For almost seven weeks already, strikes have been paralyzing America’s ‘big three’ automakers. Now, the United Auto Workers (UAW) union has announced that an agreement in principle with the ‘big three’ has been reached.
Overall, the agreement still has to be ratified by the workers, but that can last a few weeks. According to the UAW, all workers see their wages rise by 25%, complemented by an inflation correction to a final result of 30% spread over the next four years. Interim workers, who are usually underpaid, get rises up to 150%, and pensioned people get additional bonuses, but that can be different between the companies.
The simultaneous strike in the ‘big three’ plants in the US was the first in its 88-year-old history. It got much attention in the States, and even President Biden and Donald Trump went to the workers to offer their support.
The deal is a significant victory for the union. UAW President Shawn Fain: “We told the car manufacturers that they urgently had to do something, and they did. We have obtained results that nobody held possible.” This result is a big boost for Fain, who was elected UAW President on the promise of a far more active union.
In a last call, he had threatened to spread the strike in all Ford plants, also the most profitable ones, and Ford had to give in as the first of the big three. According to estimations of Deutsche Bank, the strike has cost Ford alone more than one billion dollars. The damage for the other two seems even bigger.
Stellantis and GM follow
Two days after Ford, last Saturday, Stellantis concluded a provisional agreement with the UAW. The Group has also engaged itself to create 5 000 new jobs, while it foresaw a workforce reduction by closing its Belvidere plant in Illinois. The plant apparently stays open and will build a new vehicle, Rich Boyer, UAW Vice President, proudly announced.
Yesterday, GM was tacking to. Its plant in Arlington, Texas, was also included in the strike. The manufacturer has just published its Q3 results with revenues superior to the forecasts.
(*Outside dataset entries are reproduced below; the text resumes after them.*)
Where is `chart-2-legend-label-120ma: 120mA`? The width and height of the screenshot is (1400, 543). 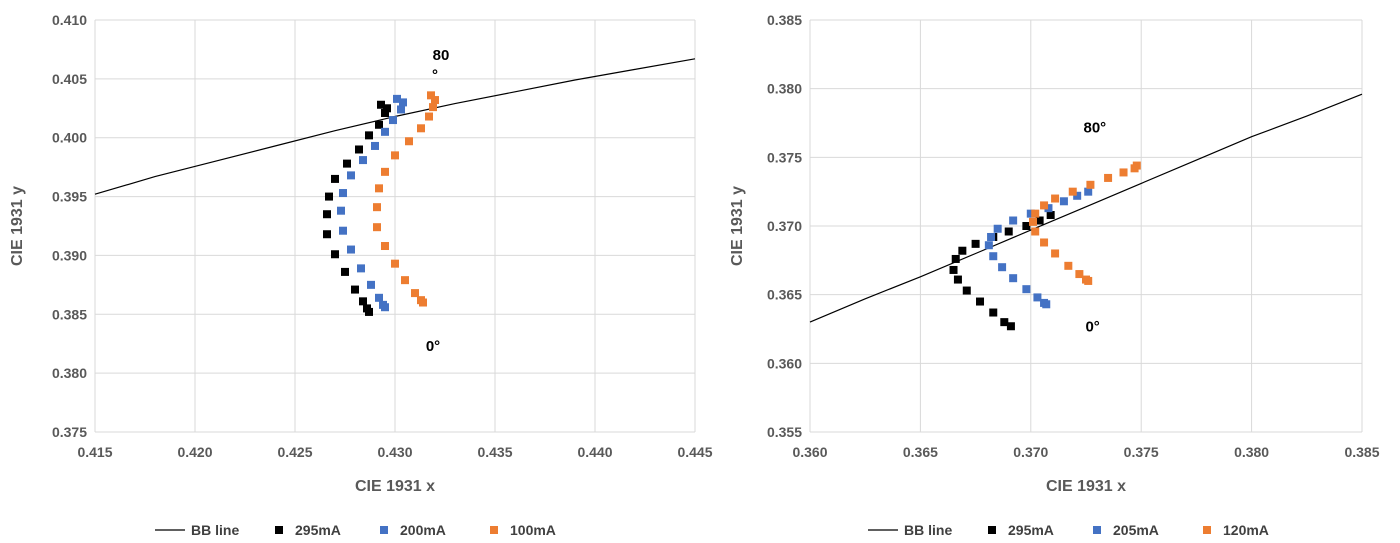
chart-2-legend-label-120ma: 120mA is located at coordinates (1246, 530).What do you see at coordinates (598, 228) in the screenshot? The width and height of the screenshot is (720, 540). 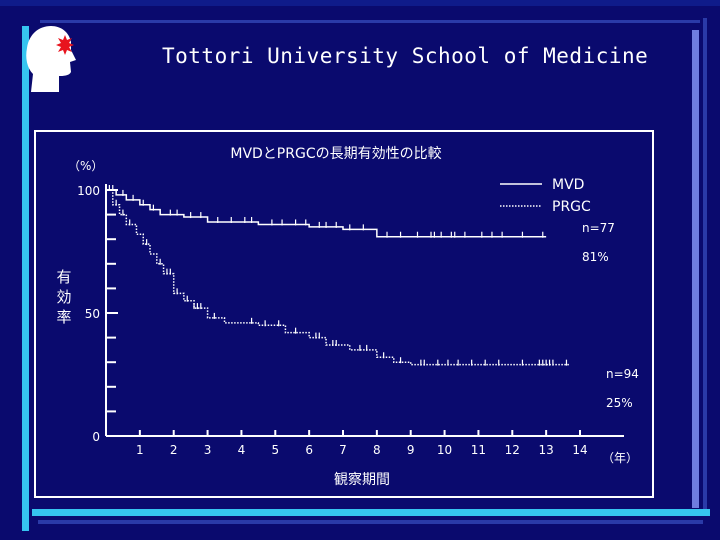 I see `n-label-mvd: n=77` at bounding box center [598, 228]. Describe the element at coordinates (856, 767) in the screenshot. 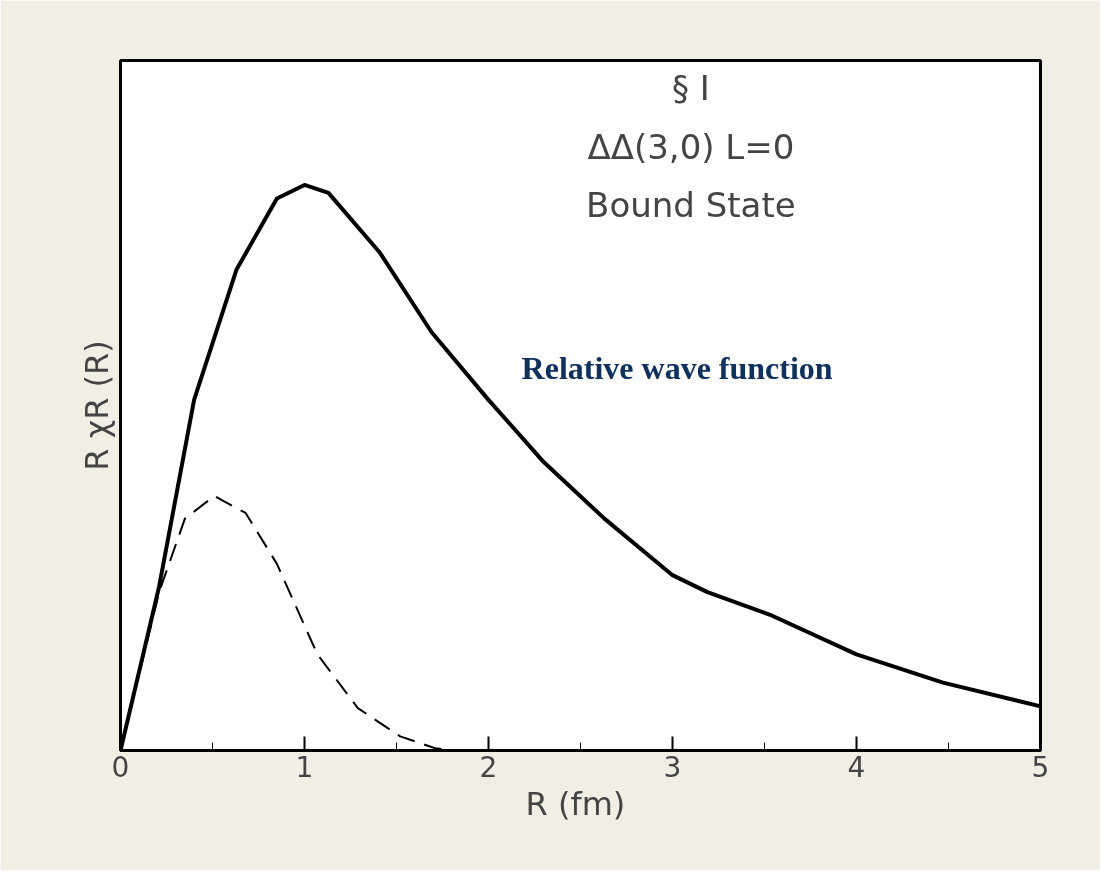

I see `x-tick-label: 4` at that location.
The UAW was increasing the pressure on GM by going also on strike in an assembly plant in Tennessee. “We are disappointed in the unnecessary and irresponsible refusal by GM to come to a fair agreement,” Shawn Fain declared.
In a reaction, GM CEO Mary Barra accused the UAW frontman of planning additional actions to put himself in the spotlight. Now, she seems to have softened her tone of voice: “GM is satisfied to have come to a principal agreement with the UAW. It allows us to invest in the future and provide good jobs in the U.S. I can’t wait to see everybody return to work.”
The UAW has already announced that all striking workers will be asked to start to work again, even when the ratifying votes haven’t taken place yet. The movement started on the 15th of September, and at a certain point, more than 45 000 workers on the 146 000 UAW members within the big three were on strike.
The turnaround apparently began when UAW switched the strike movement from secondary and less important plants to the most important (and beneficial) ones at each manufacturer.
Warnings fell on a cold stone
At the beginning of the strike, the top managers of the manufacturers warned that their companies would become uncompetitive if they had to consent to the rise in wages. At that time, Ford was offering a raise of 9%.
Workers in other (mostly more recent) industry companies are paid less because their union membership is very low. The ‘Detroit three’ explained that they needed the profits they made recently to win the ‘electric battle’.
“Toyota, Honda, Tesla, and all the others adore this strike because the longer it takes, the better it is for them,” said William Clay (Bill) Ford, great-grandson of Henry Ford. But the workers and the union didn’t give in.
During the financial crisis in 2009, many workers agreed to tighten their belts to save their companies. Since then, they haven’t gotten many pay raises while their companies (and the executives) accumulated profits and bonuses. Now it’s high time they get rewarded, too, they claim.
“The workers never had so much leverage as today,” says Professor Susan Schuman, working relations specialist at Rutgers University, talking to AFP. “Workers made huge sacrifices in the car industry when the whole sector had to be saved after the 2008 financial crisis. Now that everything is going better again, the managers received a lot of money, and the workers want their part of it.”
President Biden, supporting the workers from the beginning, concluded: “These agreements reward the workers in the car industry who have sacrificed a lot to save the sector and to make it continue working during the big economic crisis in 2008-2009.”
Also, in Canada, the local Unifor union had 8 200 of its member workers in two Stellantis plants, striking for better wages and higher pensions. The strike started after negotiations failed. A few hours later, Unifor announced a principal agreement.
Details of the agreement aren’t known yet. Still, Unifor President Lana Payne said that the agreement was a good response to “the most important economic demands of the union and specifically at Stellantis”.
Unifor put the pressure on GM and Stellantis after it had reached an agreement with Ford earlier on. An agreement with GM was met at the beginning of October after a strike lasting only 14 hours. This agreement foresees a wage hike of almost 20% for the production workers and 25% for the specialized jobs.